Bijdragen aan andere begrotingshoofdstukken

Als gevolg van de fipronil-besmetting in 2017 kunnen pluimveehouders uitstel van betaling aanvragen. Op grond van de verwachting dat een groot deel van de heffingen voor de pluimveesector die in het najaar van 2017 zijn opgelegd, pas in 2018 zal worden ontvangen, is een extra storting van circa € 11 mln in het Diergezondheidsfonds gedaan.

Bijdragen aan agentschappen

De hogere uitgaven voor de NVWA zijn het gevolg van de uitkering van loon- en prijsbijstelling.

De hogere uitgaven voor RVO.nl worden veroorzaakt door het in overeenstemming brengen van het RVO.nl-budget met de initiële opdracht 2017, door de overheveling van het budget voor de opdracht aan de ZBO Centrale Commissie Dierproeven die bij RVO.nl is ondergebracht, door aanvullende opdrachten en meerwerk en door de uitkering van loon- en prijsbijstelling. De belangrijkste aanvullende opdrachten zijn de uitvoering van de regeling bedrijfsbeëindiging melkveehouderij (stoppersregeling), het fosfaatreductieplan (waarvoor de zuivelsector het grootste deel van de kosten heeft betaald, zie ook ontvangsten) en implementatie van het stelsel van fosfaatrechten. Daarnaast is er meerwerk toegekend voor taken, waarvan de omvang kan fluctueren afhankelijk van het aantal aanvragen/registraties (zoals dierregistratie).
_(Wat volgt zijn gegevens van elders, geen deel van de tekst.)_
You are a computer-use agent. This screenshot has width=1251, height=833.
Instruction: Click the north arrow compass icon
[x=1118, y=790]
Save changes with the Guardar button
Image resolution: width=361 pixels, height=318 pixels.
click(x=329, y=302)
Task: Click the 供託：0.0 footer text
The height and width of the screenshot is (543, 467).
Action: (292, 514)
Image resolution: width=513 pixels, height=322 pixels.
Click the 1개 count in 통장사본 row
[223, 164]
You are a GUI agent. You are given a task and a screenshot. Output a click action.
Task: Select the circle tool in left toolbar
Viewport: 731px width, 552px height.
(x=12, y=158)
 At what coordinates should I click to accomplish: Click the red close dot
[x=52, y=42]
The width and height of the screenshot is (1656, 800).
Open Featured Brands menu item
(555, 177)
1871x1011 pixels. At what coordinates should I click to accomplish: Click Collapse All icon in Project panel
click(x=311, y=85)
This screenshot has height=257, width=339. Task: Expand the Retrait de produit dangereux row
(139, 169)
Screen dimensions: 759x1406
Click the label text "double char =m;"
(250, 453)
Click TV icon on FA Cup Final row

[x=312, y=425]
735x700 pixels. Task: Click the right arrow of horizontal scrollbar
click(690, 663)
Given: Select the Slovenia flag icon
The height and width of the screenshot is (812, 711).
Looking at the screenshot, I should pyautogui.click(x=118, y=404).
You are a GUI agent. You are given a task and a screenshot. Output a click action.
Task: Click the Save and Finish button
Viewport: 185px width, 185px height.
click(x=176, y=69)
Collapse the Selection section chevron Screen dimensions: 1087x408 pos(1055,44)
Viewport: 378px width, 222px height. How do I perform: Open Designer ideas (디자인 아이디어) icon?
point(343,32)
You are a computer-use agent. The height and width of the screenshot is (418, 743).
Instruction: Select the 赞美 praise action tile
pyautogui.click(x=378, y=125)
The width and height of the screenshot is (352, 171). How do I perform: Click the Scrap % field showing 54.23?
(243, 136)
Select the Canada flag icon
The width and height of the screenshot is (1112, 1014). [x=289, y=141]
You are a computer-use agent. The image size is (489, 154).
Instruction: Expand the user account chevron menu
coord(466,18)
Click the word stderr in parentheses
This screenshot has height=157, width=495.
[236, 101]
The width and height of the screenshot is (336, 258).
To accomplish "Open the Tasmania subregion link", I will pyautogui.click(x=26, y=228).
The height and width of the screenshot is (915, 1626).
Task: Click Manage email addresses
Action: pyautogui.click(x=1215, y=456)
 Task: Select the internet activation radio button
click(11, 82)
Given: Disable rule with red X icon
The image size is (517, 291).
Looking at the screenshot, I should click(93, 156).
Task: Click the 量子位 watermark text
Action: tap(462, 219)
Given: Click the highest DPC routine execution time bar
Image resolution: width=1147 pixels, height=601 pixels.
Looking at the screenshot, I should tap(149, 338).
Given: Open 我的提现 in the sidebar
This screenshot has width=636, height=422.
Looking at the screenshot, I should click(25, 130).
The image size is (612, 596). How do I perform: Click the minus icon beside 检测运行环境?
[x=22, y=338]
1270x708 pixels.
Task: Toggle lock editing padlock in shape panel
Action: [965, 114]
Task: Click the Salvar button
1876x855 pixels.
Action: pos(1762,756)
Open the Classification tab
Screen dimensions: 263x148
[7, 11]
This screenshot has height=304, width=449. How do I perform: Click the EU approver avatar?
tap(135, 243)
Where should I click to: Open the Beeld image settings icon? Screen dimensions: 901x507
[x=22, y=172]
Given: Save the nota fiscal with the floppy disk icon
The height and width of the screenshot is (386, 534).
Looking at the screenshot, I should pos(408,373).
Toelichting op de ontvangsten

Agroketens

De zuivelsector heeft conform afspraken bijgedragen aan de uitvoeringskosten in 2017 van het fosfaatreductieplan. Deze ontvangst betreft met name de bijdrage (€ 10,1 mln) voor werkzaamheden die door RVO.nl zijn uitgevoerd met betrekking tot zuivelheffingen die zijn opgelegd. Het ontvangen bedrag is aan de RVO.nl opdracht toegevoegd (zie ook toelichting op de uitgaven bij Bijdragen aan agentschappen).

Diergezondheid en dierenwelzijn

De meerontvangsten (€ 6,1 mln) komen met name voort uit bestuurlijke boetes voor overtreding van de bepalingen van de Gezondheid- en welzijnswet voor dieren en de Wet gewasbeschermingsmiddelen en biociden ontvangen. Deze worden niet geraamd, omdat de inkomsten fluctueren.

Agrarisch ondernemerschap (2017 waaronder Stoppersregeling)

De zuivelsector heeft conform afspraken bijgedragen bij aan de Subsidieregeling bedrijfsbeëindiging melkveehouderij (ook wel «Stoppersregeling» genoemd). De bijdrage van het bedrijfsleven (€ 11 mln) is als ontvangst geboekt en ten behoeve van de subsidieregeling aangewend. Zie ook toelichting op de uitgaven bij subsidies.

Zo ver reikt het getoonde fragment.